Please write out exactly the line containing "View All Documentation (1262, 31)" below and every line after it, through the last one, but leave out any pictures.
=== Section Start ===
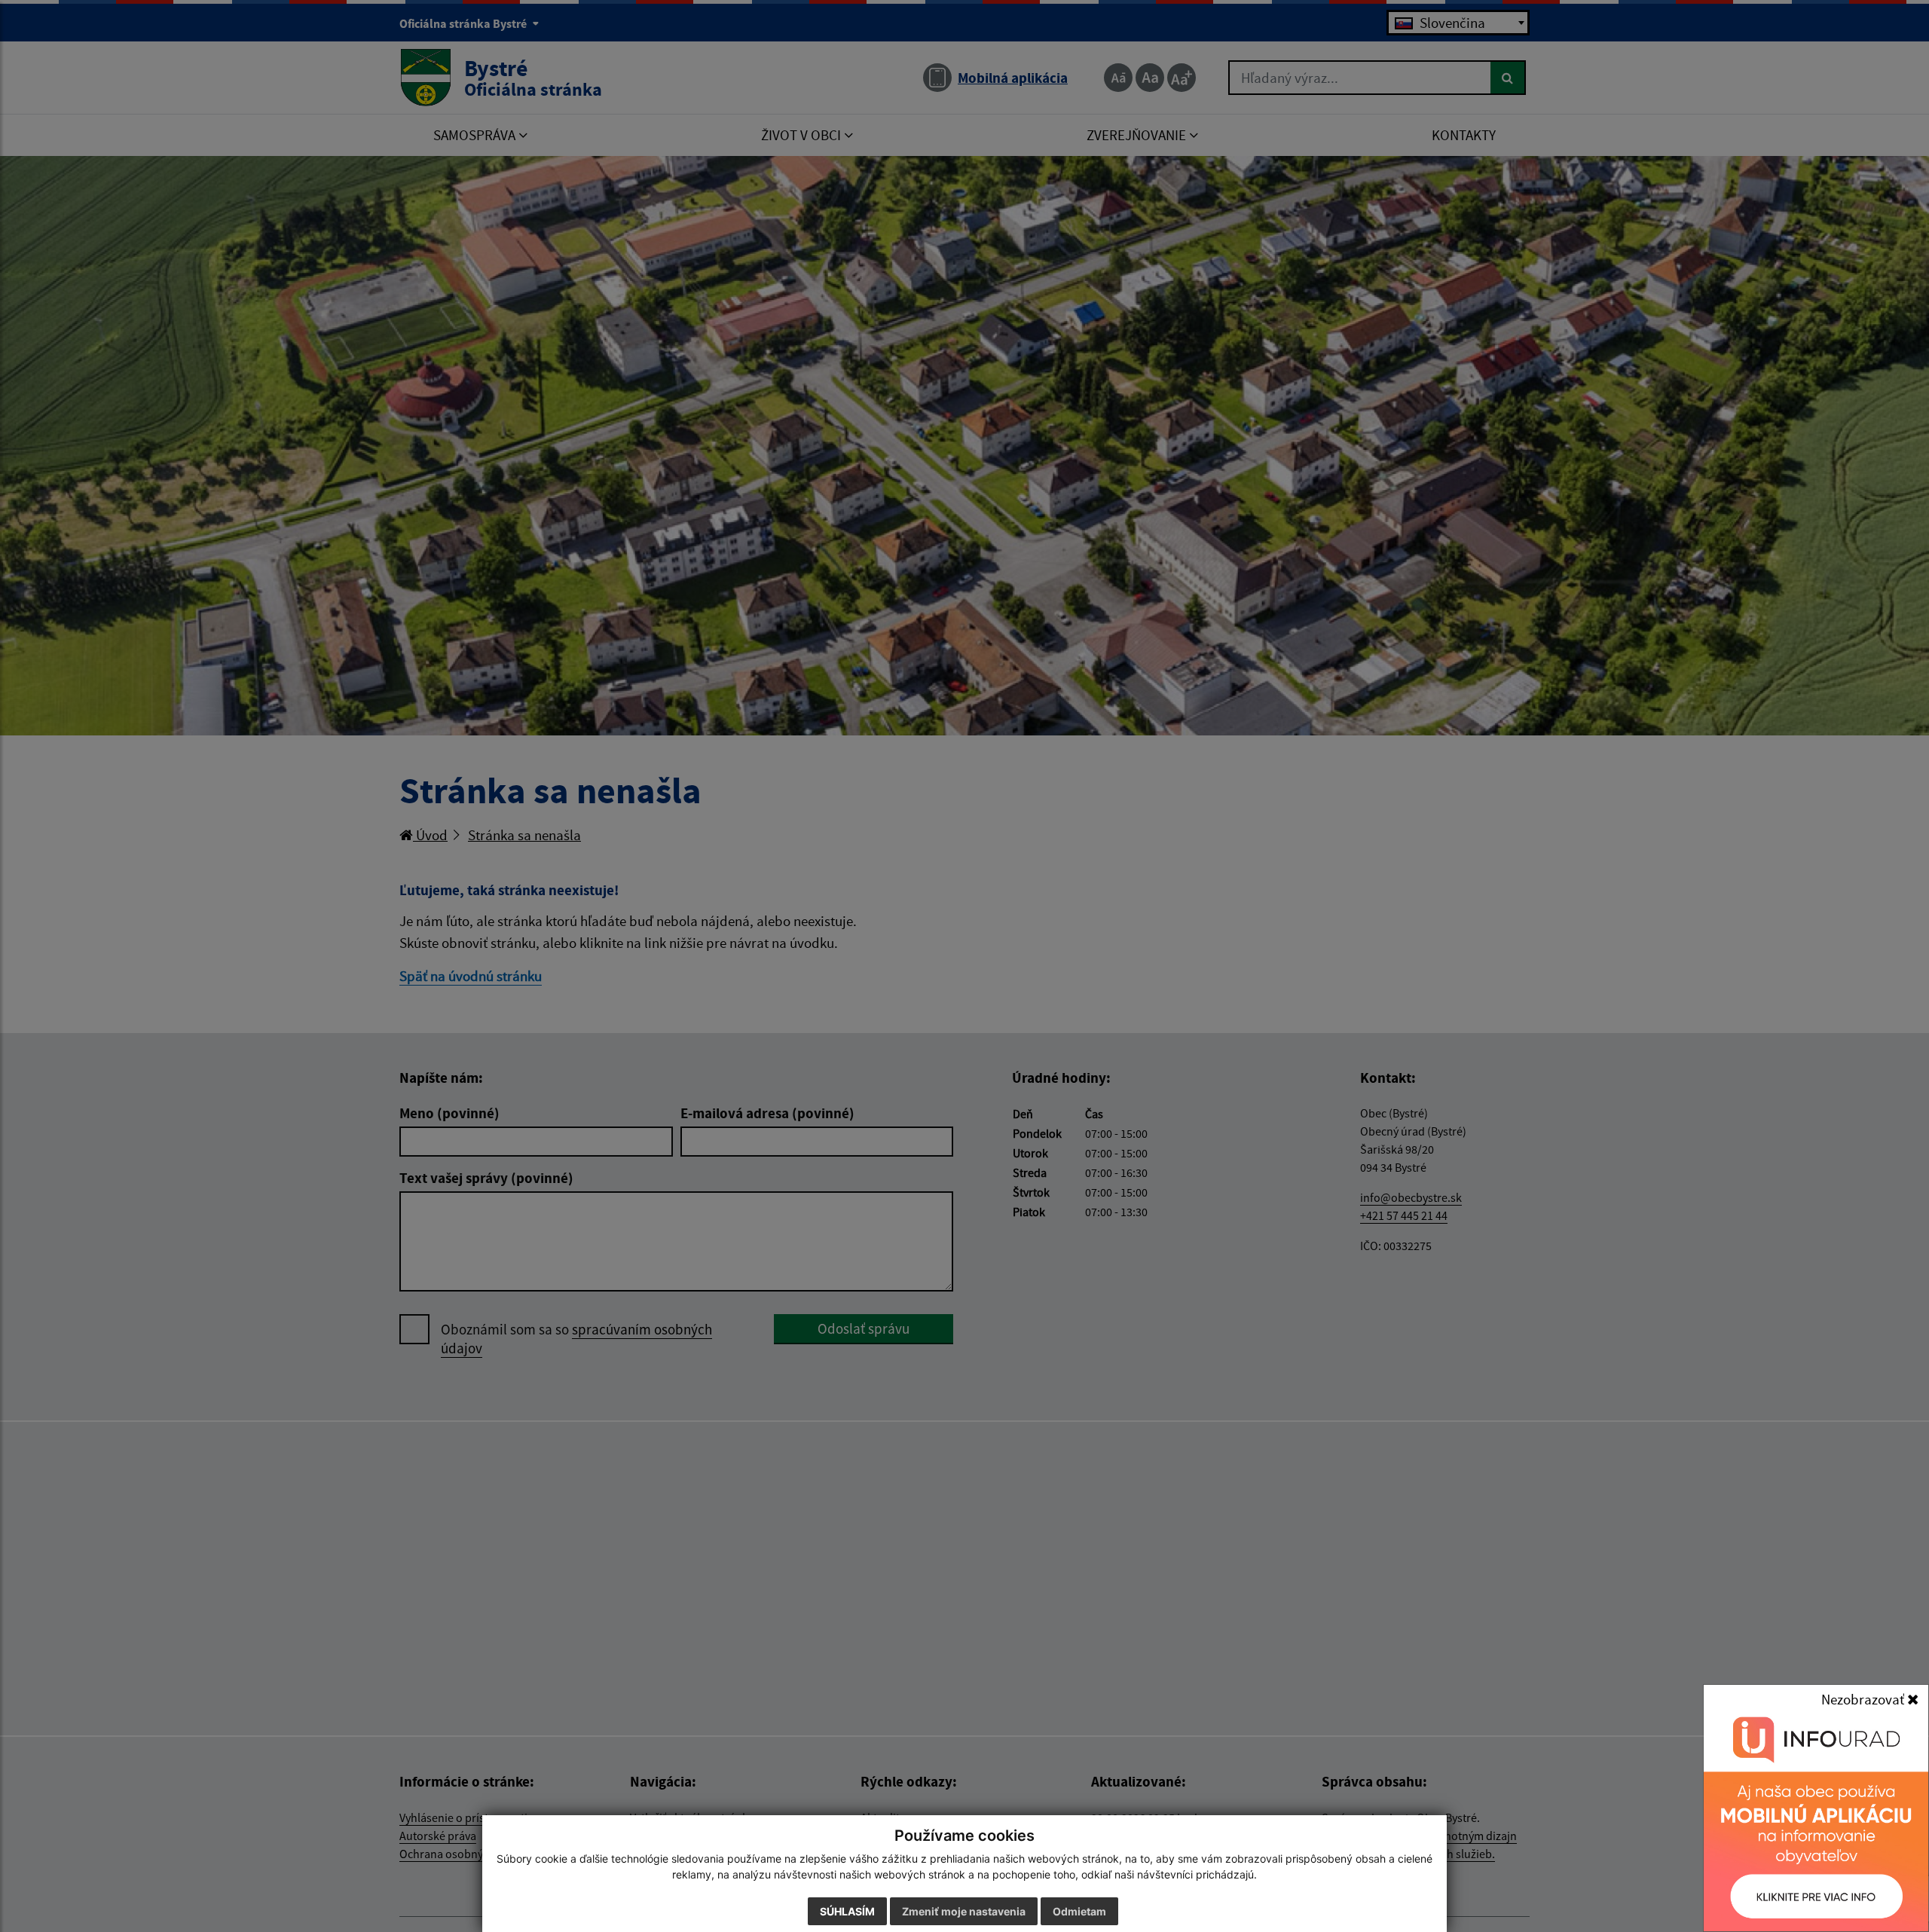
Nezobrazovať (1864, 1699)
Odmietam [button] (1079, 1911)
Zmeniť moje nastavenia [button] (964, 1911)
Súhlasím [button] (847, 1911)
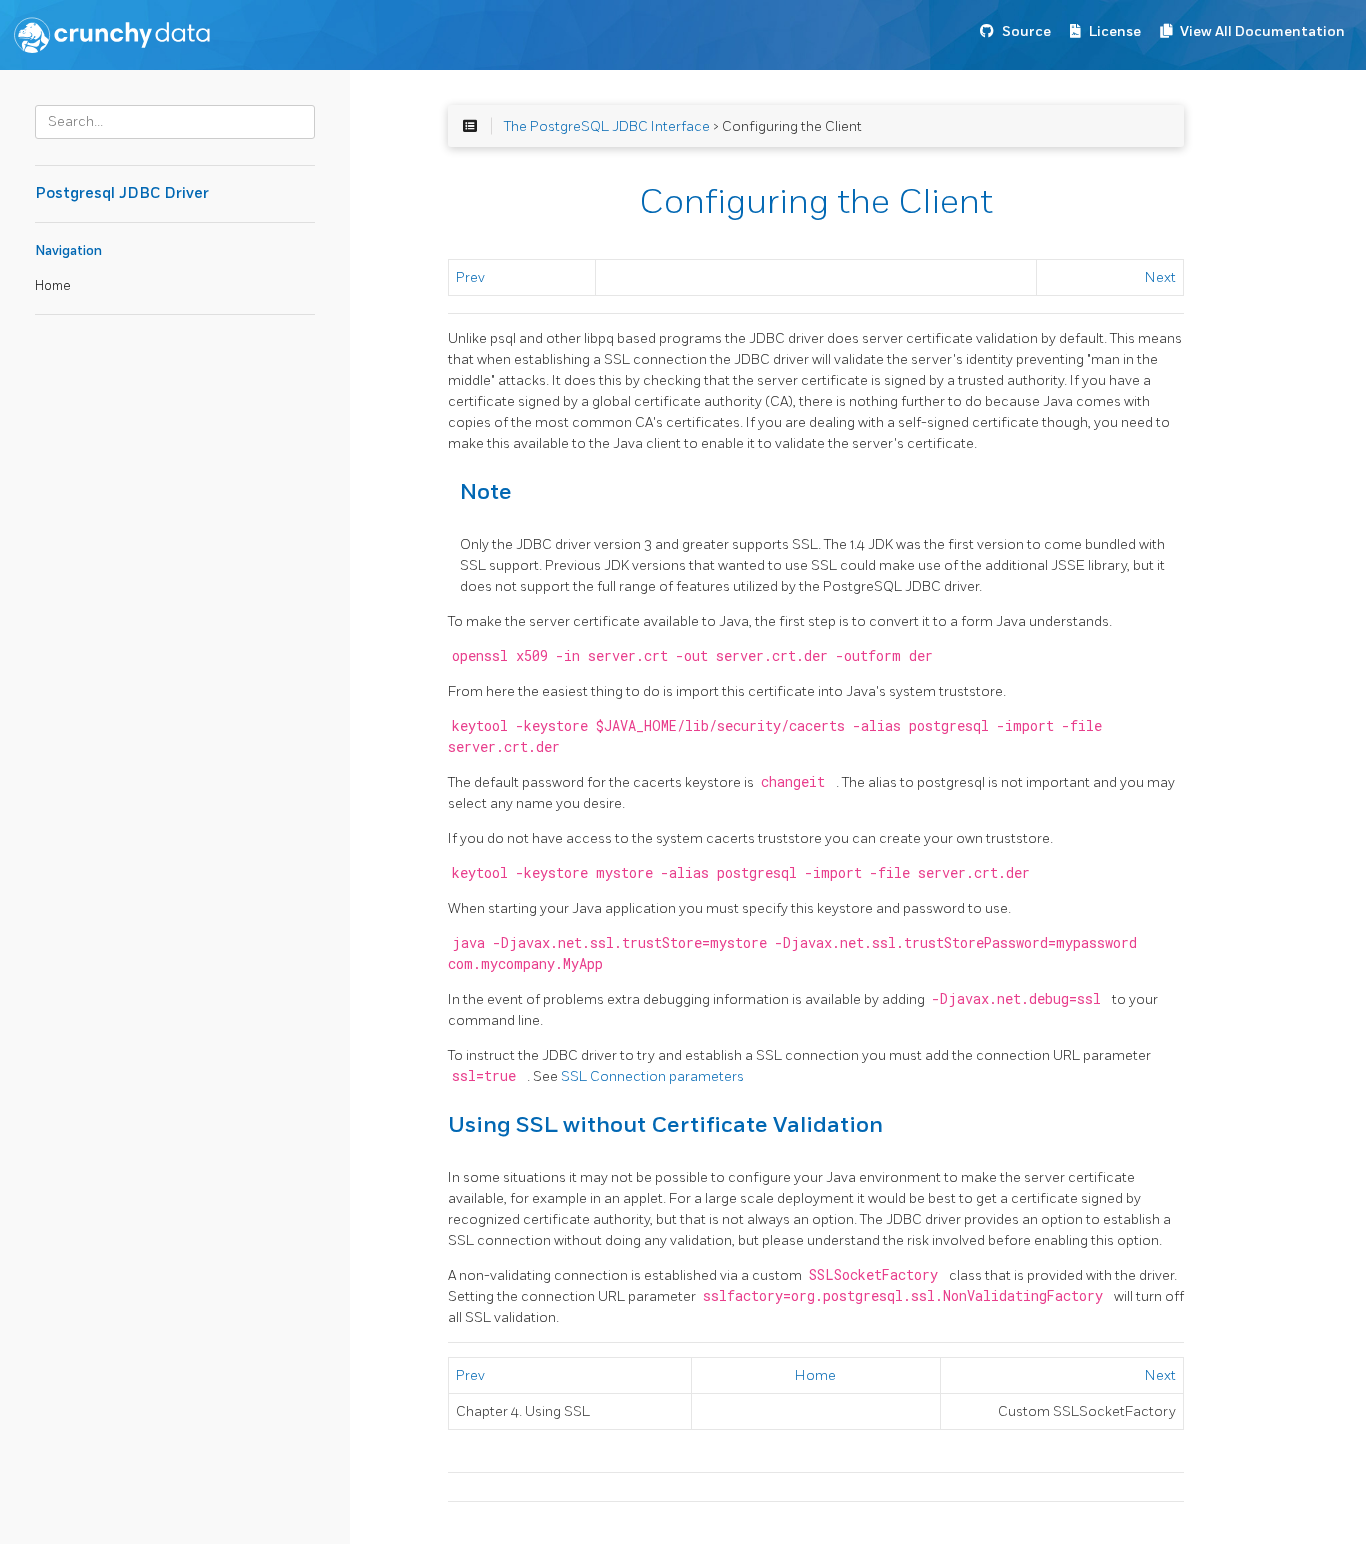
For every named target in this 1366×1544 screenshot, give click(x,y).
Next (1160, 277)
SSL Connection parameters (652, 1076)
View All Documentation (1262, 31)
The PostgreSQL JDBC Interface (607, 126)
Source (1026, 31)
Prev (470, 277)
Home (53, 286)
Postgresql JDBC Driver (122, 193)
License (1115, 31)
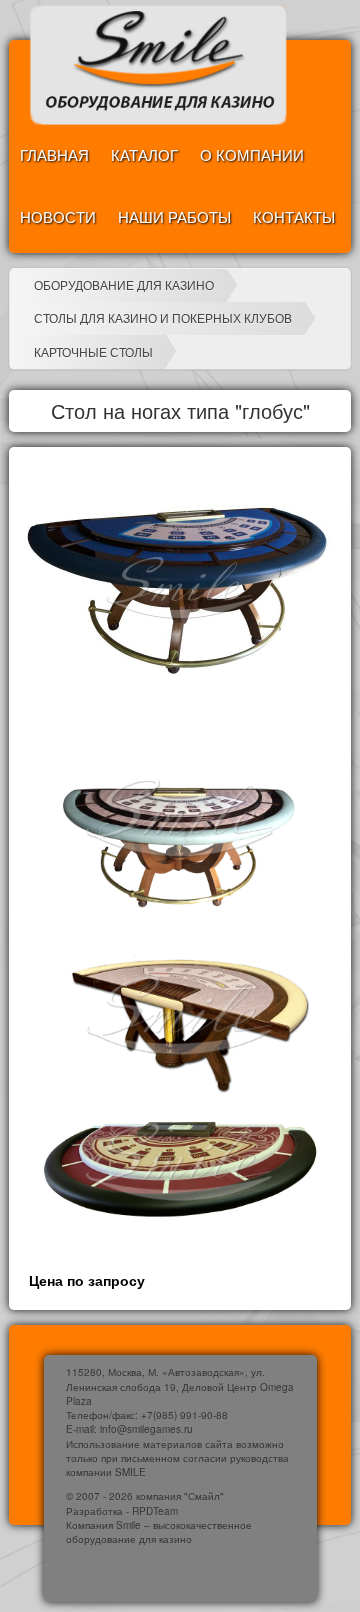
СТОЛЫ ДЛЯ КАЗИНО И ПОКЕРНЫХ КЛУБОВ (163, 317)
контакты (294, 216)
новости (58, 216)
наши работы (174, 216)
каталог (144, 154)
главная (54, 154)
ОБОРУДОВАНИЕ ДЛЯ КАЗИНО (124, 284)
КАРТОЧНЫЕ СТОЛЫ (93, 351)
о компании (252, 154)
=== Section End ===
● **REPLY**:
View All Documentation (1262, 31)
The PostgreSQL JDBC Interface (607, 126)
Source (1026, 31)
Prev (470, 277)
Home (53, 286)
Postgresql JDBC Driver (122, 193)
License (1115, 31)
СТОЛЫ ДЛЯ КАЗИНО И ПОКЕРНЫХ КЛУБОВ (163, 317)
контакты (294, 216)
новости (58, 216)
наши работы (174, 216)
каталог (144, 154)
главная (54, 154)
ОБОРУДОВАНИЕ ДЛЯ КАЗИНО (124, 284)
КАРТОЧНЫЕ СТОЛЫ (93, 351)
о компании (252, 154)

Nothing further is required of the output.